103. М и х а л к о в и ч В. Цит. соч., с. 23–24.
104. Такого рода наложение было неоднократно отрефлексировано Эйзенштейном. Необходимо заметить, что он, как правило, проводил аналогию между этим наложением и наложением друг на друга соседних статичных кадриков, образующим в итоге впечатление движения; однако такая аналогия не вполне корректна: в последнем случае имеет место чисто физиологический эффект, в первом же мы сталкиваемся с чисто психическим феноменом
105. Мы не касаемся вопроса, действительно ли монтажная склейка способна оказать такое сильное влияние на восприятие актерской игры, или же это артефакт, или же это было верно только для раннего кинематографа; нам важен гораздо более общий принцип взаимовлияния кадров—а он верен.
106. Э й з е н ш т е й н С. Четвертое измерение в кино.—В кн.: Э й з е н ш т е й н С. М. Избранные произведения в шести томах. Т. 2, с. 45 (курсив мой).
107. Э й з е н ш т е й н С. «Э!» О чистоте киноязыка.—В кн.: Э й з е н ш т е й н С. М. Избранные произведения в шести томах. Т. 2, с. 87–91. Интересно для истории, что в этом разборе Эйзенштейн по кадрам анализирует фрагмент первого варианта фильма, отличающегося от сохранившихся версий последовательностью планов.
108. Распространенная концепция, что в нем показана «жизнь города за день», не соответствует действительности хотя бы потому, что он начинается утром и кончается днем—в отличие, кстати. от родственного фильма Рутмана «Берлин—симфония большого города» (1927), гораздо менее богатого динамически и пластически, где есть и день, и вечер, и ночь.

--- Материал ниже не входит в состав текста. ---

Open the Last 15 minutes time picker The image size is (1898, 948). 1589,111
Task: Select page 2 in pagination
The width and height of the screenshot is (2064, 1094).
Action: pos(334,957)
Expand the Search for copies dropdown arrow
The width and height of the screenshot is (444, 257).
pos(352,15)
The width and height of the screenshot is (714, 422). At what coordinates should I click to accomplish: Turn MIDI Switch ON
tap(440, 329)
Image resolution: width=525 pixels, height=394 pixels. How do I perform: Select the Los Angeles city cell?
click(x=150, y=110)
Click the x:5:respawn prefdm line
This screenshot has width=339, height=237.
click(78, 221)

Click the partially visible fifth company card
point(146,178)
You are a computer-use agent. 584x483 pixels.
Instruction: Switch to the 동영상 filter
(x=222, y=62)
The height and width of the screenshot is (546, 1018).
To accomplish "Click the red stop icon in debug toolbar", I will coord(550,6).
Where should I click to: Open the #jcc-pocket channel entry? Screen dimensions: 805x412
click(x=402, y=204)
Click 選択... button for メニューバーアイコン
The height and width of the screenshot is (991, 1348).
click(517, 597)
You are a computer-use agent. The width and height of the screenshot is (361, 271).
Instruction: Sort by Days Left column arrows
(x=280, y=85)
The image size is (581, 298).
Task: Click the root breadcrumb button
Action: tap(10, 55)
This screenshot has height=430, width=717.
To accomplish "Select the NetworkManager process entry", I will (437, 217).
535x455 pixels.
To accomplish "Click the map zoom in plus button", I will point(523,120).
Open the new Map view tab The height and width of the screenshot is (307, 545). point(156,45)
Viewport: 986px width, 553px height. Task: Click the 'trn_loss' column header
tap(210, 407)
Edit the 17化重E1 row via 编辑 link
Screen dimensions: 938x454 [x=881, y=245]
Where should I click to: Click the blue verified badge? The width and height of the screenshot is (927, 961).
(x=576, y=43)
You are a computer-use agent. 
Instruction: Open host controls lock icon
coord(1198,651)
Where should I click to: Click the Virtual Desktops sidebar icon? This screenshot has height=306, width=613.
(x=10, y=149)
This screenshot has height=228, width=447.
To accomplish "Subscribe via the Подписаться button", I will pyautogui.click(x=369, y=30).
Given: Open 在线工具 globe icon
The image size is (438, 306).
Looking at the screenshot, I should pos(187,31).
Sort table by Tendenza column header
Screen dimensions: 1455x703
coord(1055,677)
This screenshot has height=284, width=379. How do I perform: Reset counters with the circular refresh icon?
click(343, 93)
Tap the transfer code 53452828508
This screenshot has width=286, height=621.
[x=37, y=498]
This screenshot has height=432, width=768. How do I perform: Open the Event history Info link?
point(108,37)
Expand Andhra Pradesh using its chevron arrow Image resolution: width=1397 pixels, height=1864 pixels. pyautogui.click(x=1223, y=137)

109. Разумеется, этот разбор никак не противоречит классическим интерпретациям кадра с Большим театром как символа удара по старому искусству или раскола в театре (равно как и напрашивающимся параллелям с кадром боксирования на фоне Гранд-Опера в «Антракте»). Однако эти интерпретации не могут объяснить, почему такой кадр появляется именно в этом месте картины.